We brought Mom to some acquaintances. I wanted to wash her, but there was no water — they’d blown up the water system. We barely scraped some together. Fed her. In the morning, I thought, I’d file charges against him (the grandson — SP). Let the bastard rot in prison. But after sleeping on it, after seeing Mom alive — washed, fed a little — I couldn’t file the charges. I just couldn’t.
God knows what will happen to him. He’s my blood. Apparently he’s living just fine there in Horlivka — bought a house, planning to get married.

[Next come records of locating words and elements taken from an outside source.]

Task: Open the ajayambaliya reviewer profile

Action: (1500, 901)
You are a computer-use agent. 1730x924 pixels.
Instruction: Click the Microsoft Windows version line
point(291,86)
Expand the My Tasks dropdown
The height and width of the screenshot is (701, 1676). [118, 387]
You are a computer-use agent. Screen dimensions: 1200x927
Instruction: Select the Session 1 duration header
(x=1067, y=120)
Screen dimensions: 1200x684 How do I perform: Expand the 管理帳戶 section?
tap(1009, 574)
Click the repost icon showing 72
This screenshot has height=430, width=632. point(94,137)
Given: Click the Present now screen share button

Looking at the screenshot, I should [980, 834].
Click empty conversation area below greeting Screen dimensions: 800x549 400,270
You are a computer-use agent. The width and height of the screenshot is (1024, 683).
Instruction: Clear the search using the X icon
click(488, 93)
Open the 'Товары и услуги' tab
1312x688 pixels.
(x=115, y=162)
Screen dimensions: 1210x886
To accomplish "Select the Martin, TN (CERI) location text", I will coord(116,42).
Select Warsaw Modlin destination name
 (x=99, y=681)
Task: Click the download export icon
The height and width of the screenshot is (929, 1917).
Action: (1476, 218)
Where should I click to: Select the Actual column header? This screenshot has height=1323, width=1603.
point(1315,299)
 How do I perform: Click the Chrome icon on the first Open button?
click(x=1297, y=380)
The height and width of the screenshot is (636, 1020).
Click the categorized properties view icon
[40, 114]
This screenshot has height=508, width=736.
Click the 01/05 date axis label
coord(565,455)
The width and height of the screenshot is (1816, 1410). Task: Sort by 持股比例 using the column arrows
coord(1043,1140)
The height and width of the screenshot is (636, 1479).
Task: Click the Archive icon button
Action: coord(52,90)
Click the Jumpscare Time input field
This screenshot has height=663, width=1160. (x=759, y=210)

The next morning, we headed back with Mom. She has a Ukrainian passport, but only an internal one. I called the Ukrainian embassy in Georgia. They told me: “Go through Verkhny Lars, they’ll let you through” (a checkpoint on the Russia–Georgia border — SP). I told everyone Mom was a refugee.
Complete strangers helped us — let us skip the line, helped push the wheelchair. Nobody asked if she was Russian, Ukrainian, Georgian, Jewish. Nobody searched bags, nobody checked phones. Only those racketeers in cars gouged us for money — they didn’t care that there was a war and people were suffering.
I spent all my money — getting Mom out cost me $2,500. Friends helped me buy a wheelchair, a walker, medicine. I can’t arrange her pension — she doesn’t have a foreign passport. They’ll help me get one faster, because I treated the entire previous consular staff (of the Ukrainian consulate in Georgia — SP). But what about people who don’t have connections like that?
Mom is like a child now — sometimes she doesn’t recognize me, talks nonsense. We make her walk, make her live, I push her around. At night she lies there and every 15 minutes: “People, God, help, I’m dying of hunger, I’m dying, help.” Silence. One, two, three, four, five: “Help, good people, I’m dying of hunger. Lord Jesus Christ, save me.”